*Task description*. Only the line with "Open the chat support bubble" and the lines after it, to the end of the data, should appear in the answer, each reproduced exactly.

*Given records*.
=== Begin Enclosure ===
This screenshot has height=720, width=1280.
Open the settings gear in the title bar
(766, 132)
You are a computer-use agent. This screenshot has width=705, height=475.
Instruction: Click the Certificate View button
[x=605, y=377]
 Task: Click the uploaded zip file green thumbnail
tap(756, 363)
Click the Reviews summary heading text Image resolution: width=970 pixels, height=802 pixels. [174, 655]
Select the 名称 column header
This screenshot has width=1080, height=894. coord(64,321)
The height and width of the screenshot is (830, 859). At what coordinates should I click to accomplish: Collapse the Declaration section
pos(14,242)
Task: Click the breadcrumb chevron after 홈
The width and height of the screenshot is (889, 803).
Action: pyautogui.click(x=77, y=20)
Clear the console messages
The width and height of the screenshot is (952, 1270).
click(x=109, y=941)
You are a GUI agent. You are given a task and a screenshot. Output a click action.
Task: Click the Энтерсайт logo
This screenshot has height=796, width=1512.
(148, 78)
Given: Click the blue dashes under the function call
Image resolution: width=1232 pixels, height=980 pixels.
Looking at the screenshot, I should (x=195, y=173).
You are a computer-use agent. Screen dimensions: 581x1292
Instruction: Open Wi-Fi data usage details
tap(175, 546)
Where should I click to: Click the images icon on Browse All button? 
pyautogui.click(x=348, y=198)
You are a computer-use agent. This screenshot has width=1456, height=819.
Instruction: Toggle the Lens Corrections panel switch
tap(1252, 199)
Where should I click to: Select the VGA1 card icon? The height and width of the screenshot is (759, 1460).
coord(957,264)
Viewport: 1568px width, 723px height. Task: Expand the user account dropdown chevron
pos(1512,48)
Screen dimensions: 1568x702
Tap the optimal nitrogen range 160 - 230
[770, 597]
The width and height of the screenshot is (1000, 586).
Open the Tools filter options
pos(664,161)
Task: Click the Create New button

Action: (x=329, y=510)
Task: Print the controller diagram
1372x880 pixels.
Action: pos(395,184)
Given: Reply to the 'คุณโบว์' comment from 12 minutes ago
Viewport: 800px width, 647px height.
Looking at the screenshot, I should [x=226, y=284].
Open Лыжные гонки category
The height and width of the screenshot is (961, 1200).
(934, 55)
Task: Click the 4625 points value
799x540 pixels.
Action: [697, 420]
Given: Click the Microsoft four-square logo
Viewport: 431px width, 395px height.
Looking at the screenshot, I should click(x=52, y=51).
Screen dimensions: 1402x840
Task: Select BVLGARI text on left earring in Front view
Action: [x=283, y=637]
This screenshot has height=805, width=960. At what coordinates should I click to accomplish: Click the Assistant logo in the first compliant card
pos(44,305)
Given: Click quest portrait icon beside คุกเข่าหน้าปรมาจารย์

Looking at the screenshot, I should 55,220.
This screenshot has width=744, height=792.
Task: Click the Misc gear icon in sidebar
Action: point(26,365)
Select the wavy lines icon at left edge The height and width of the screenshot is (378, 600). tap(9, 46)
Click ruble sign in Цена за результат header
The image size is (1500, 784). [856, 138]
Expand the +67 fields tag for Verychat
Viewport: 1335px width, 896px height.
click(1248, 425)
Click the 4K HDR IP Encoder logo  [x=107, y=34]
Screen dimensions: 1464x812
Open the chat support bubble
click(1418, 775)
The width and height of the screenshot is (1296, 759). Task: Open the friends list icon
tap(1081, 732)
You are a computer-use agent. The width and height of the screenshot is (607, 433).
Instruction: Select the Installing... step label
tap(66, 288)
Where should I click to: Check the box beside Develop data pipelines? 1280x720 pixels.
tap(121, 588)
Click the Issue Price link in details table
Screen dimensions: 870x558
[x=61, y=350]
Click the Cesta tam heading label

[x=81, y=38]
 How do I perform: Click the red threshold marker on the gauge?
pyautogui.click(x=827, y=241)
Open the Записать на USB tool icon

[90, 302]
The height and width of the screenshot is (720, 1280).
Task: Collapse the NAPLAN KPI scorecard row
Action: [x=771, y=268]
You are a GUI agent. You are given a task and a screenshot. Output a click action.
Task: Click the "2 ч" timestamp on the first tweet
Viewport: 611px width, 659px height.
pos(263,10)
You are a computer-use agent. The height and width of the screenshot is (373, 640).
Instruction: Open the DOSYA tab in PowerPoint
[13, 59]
=== End Enclosure ===
*Task solution*.
Open the chat support bubble
click(1418, 775)
The width and height of the screenshot is (1296, 759). Task: Open the friends list icon
tap(1081, 732)
You are a computer-use agent. The width and height of the screenshot is (607, 433).
Instruction: Select the Installing... step label
tap(66, 288)
Where should I click to: Check the box beside Develop data pipelines? 1280x720 pixels.
tap(121, 588)
Click the Issue Price link in details table
Screen dimensions: 870x558
[x=61, y=350]
Click the Cesta tam heading label

[x=81, y=38]
 How do I perform: Click the red threshold marker on the gauge?
pyautogui.click(x=827, y=241)
Open the Записать на USB tool icon

[90, 302]
The height and width of the screenshot is (720, 1280).
Task: Collapse the NAPLAN KPI scorecard row
Action: [x=771, y=268]
You are a GUI agent. You are given a task and a screenshot. Output a click action.
Task: Click the "2 ч" timestamp on the first tweet
Viewport: 611px width, 659px height.
pos(263,10)
You are a computer-use agent. The height and width of the screenshot is (373, 640).
Instruction: Open the DOSYA tab in PowerPoint
[13, 59]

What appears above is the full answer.